The Met Office is the UK government weather department. Met Office DataPoint is their online service which provides forecast and actual weather information. Let’s take a look at a situation in which information from Met Office DataPoint is used by both a BI analyst team and a data science team.
The analyst team intends to integrate the weather forecasts with various other data sources to predict sales of ice cream. The value of the insights they obtain depends strongly on the accuracy of the weather predictions. This is where the data scientists step in. They want to check the prediction accuracy, and in particular answer two questions:
- Are the weather predictions actually better than guesswork?
- How far into the future can we rely upon the predictions?
To answer these questions, I will use Matillion ETL to load, transform and integrate the raw data into a contingency table in Delta Lake. Once that is complete I will run a chi-square test in Databricks to perform the accuracy checks.

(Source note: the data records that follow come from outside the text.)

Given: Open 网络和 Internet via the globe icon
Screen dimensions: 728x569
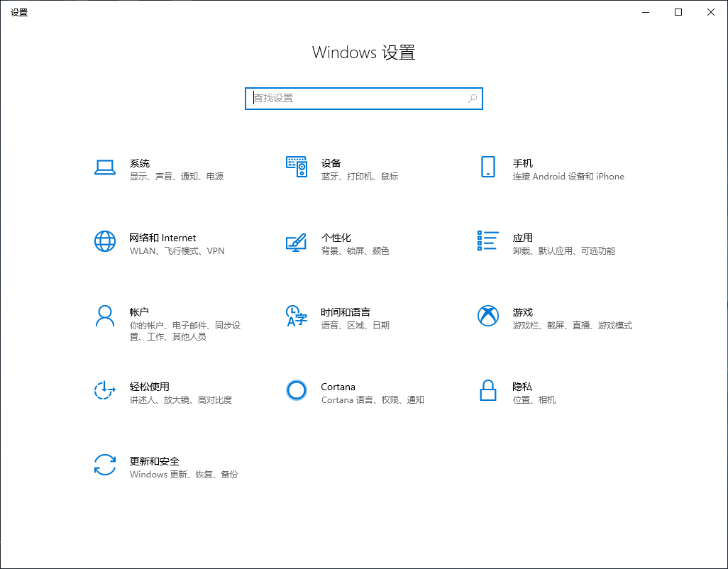Looking at the screenshot, I should [x=105, y=241].
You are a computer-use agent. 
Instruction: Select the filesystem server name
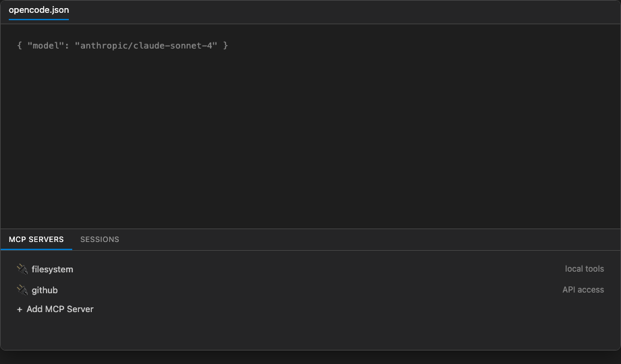coord(52,270)
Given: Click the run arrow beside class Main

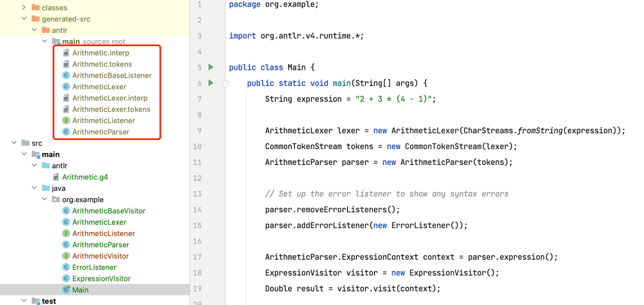Looking at the screenshot, I should [211, 67].
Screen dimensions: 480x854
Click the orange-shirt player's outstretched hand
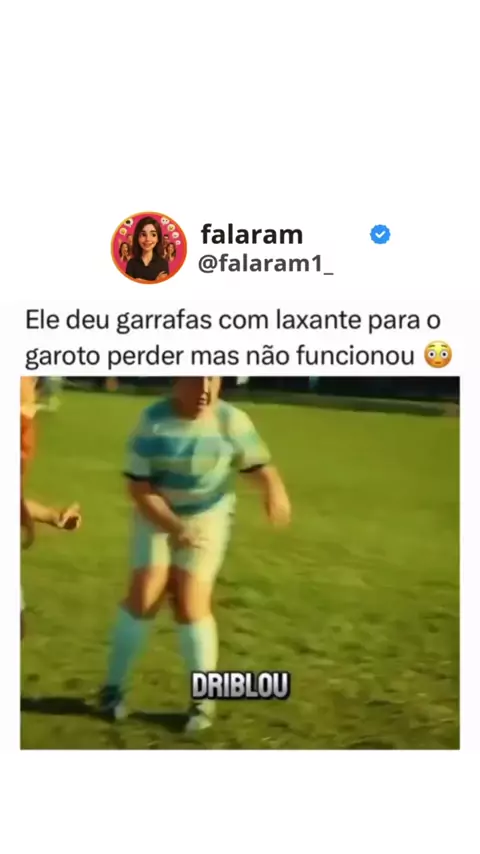pos(68,517)
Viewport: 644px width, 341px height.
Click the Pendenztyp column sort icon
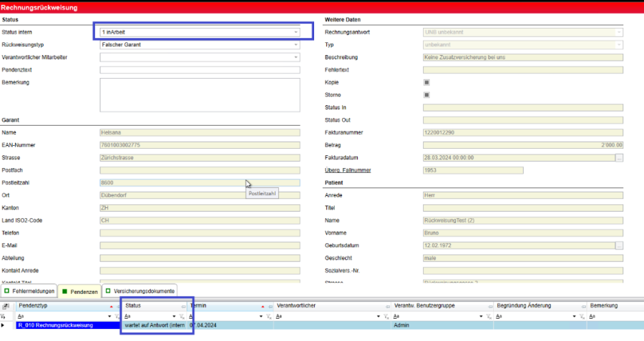[111, 306]
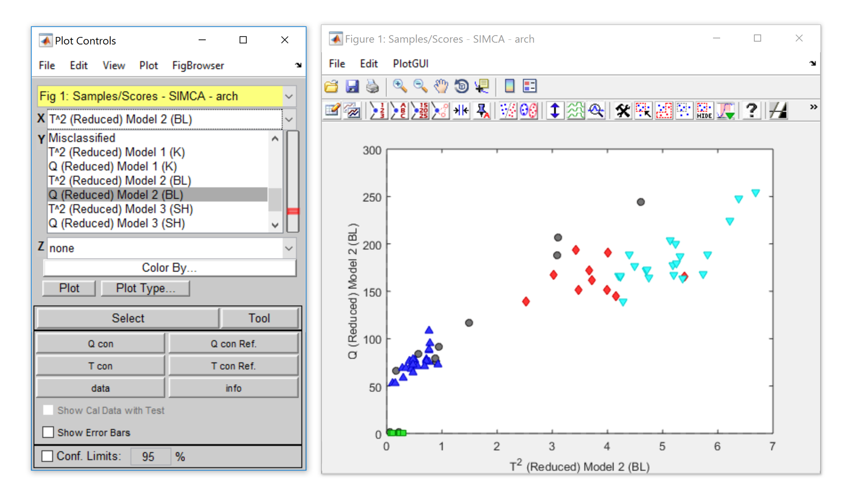Click the tools wrench and hammer icon

click(x=622, y=110)
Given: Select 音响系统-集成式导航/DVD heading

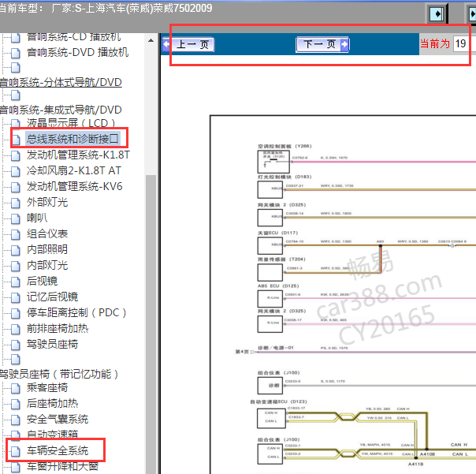Looking at the screenshot, I should point(61,110).
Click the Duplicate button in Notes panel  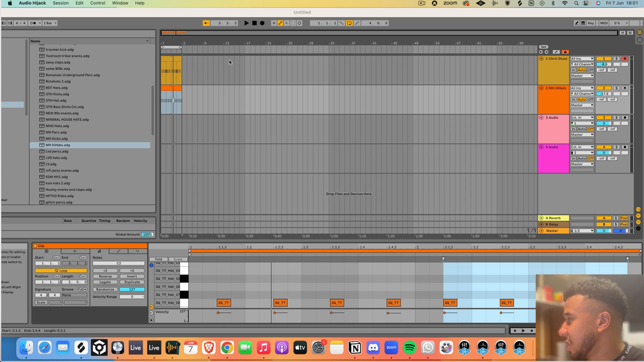point(132,282)
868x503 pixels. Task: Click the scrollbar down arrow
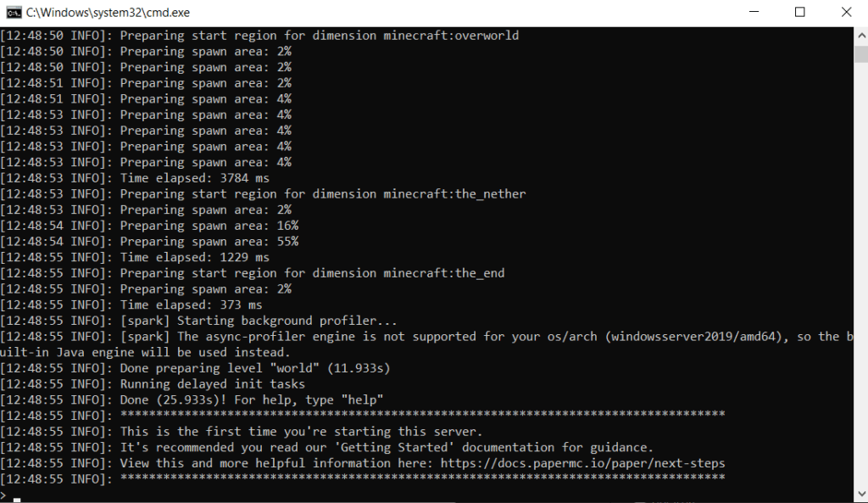pyautogui.click(x=861, y=494)
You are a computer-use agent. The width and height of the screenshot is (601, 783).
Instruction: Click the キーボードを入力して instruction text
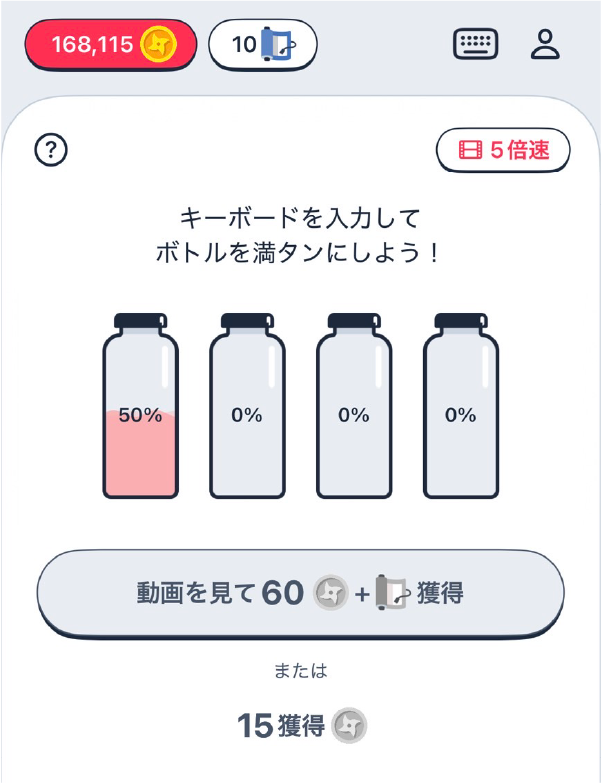300,216
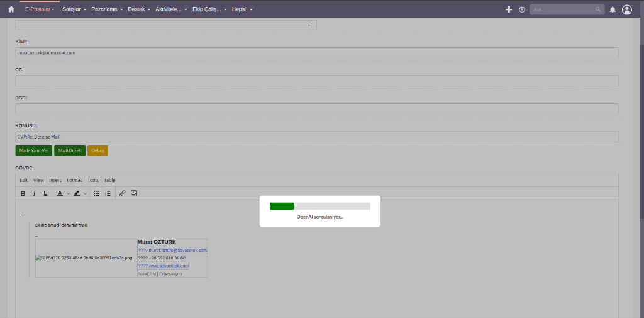This screenshot has height=318, width=644.
Task: Open the Format menu in editor
Action: point(74,180)
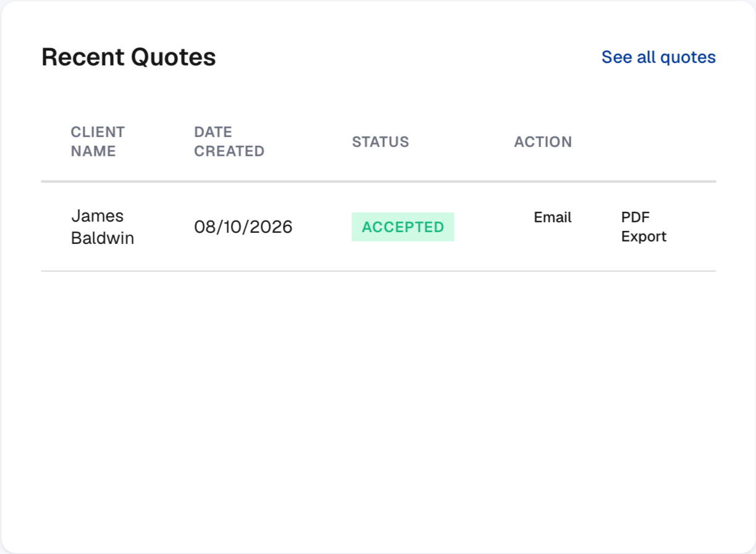The height and width of the screenshot is (554, 756).
Task: Click the green ACCEPTED status badge
Action: point(403,227)
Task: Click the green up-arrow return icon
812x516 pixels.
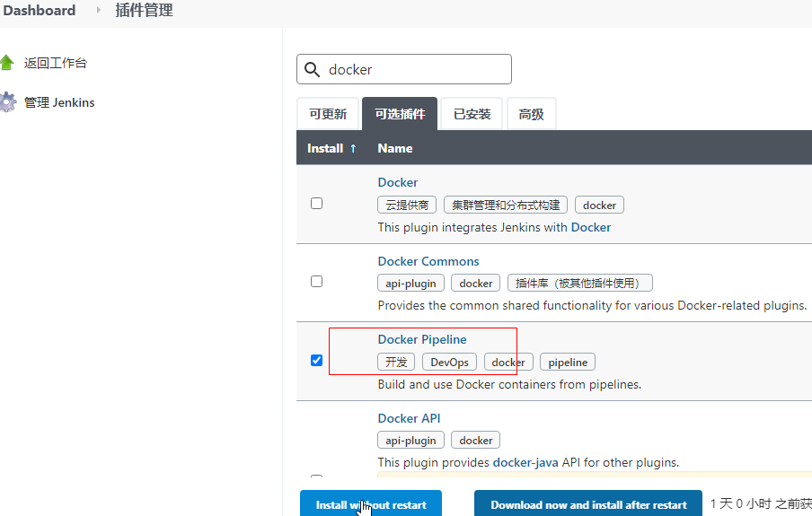Action: [7, 63]
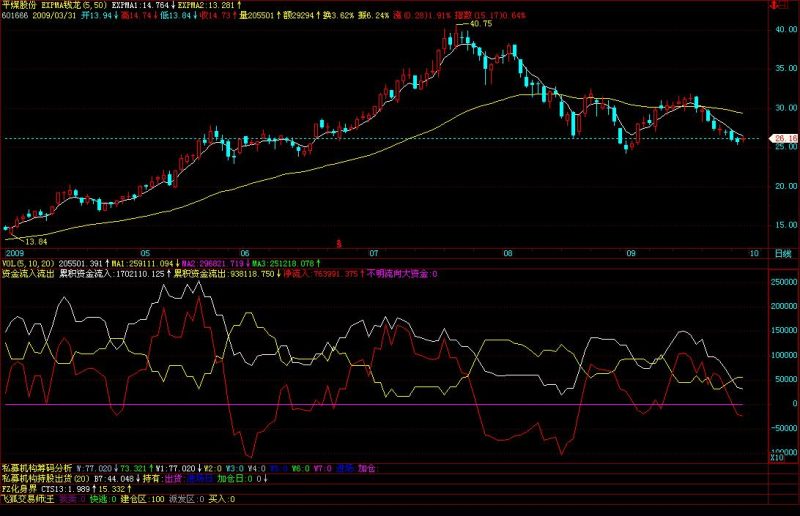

The first step on the journey is to make the data available widely, quickly, and painlessly. As you’d expect, copying the data from place to place and making it available to Databricks is not difficult. The full Matillion Orchestration Job looks like this:
If the two Databricks objects happen to exist already, the Drop DDL removes them. Afterward, the Observation and Forecast components create unmanaged ingestion tables: one for the forecast data and one for the observations.
Unmanaged tables are a simple way to share the data among teams without having to make copies. In addition, the tables use an inferred schema. This helps protect against schema drift in case the Met Office decides to change the format.
At this point, users across the business can be empowered to start taking advantage of the data. The forecasts and observations are available as Spark SQL tables, which are easy to use as the basis for data integration.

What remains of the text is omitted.